STATED PROBLEM: Output the lines as a numbered list without blank lines, starting with the line that contains "This screenshot has" and going on through the line that contains "pos(848,93)". Omit the pictures from your answer.

MATERIAL PROVIDED:
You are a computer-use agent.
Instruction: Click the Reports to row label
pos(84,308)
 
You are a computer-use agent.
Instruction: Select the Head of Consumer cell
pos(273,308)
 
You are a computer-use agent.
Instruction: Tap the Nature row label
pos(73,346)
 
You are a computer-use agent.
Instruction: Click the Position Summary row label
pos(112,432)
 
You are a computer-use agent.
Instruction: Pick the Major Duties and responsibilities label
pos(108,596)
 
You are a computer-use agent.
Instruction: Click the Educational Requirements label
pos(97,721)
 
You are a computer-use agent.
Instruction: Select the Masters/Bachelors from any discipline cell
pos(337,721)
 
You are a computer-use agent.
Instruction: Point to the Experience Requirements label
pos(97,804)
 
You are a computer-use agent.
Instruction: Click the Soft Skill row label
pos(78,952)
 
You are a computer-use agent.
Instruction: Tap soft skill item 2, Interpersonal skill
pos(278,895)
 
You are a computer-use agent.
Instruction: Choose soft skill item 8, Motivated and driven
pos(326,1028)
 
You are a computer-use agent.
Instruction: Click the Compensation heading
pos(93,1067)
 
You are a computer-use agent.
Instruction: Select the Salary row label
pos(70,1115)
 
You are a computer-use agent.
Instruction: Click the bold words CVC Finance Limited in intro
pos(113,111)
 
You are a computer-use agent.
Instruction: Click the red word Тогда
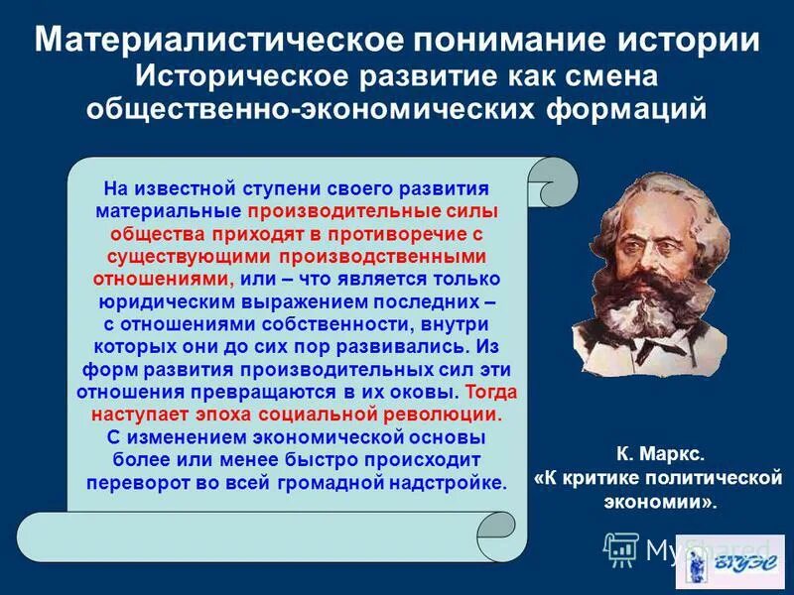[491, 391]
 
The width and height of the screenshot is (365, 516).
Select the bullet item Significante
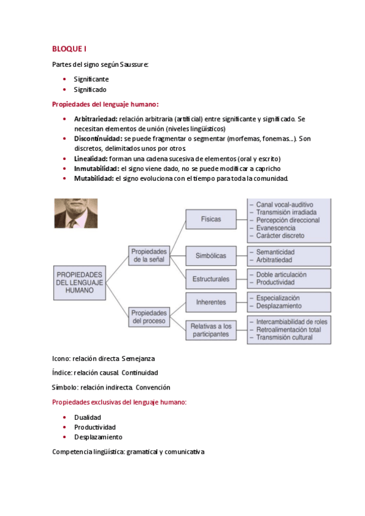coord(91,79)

* * *

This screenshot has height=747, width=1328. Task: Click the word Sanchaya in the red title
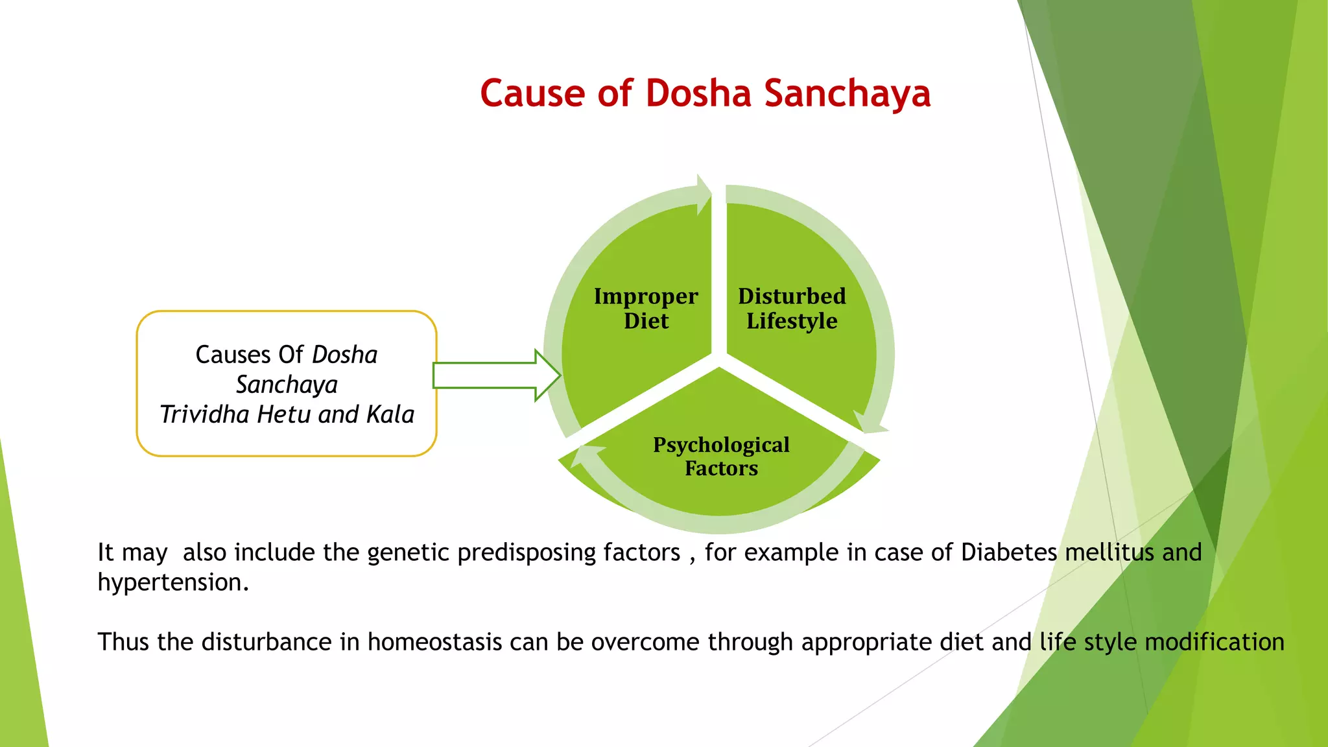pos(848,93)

SOLUTION BELOW:
1. This screenshot has height=747, width=1328. Task: Click the word Sanchaya in the red title
2. pos(848,93)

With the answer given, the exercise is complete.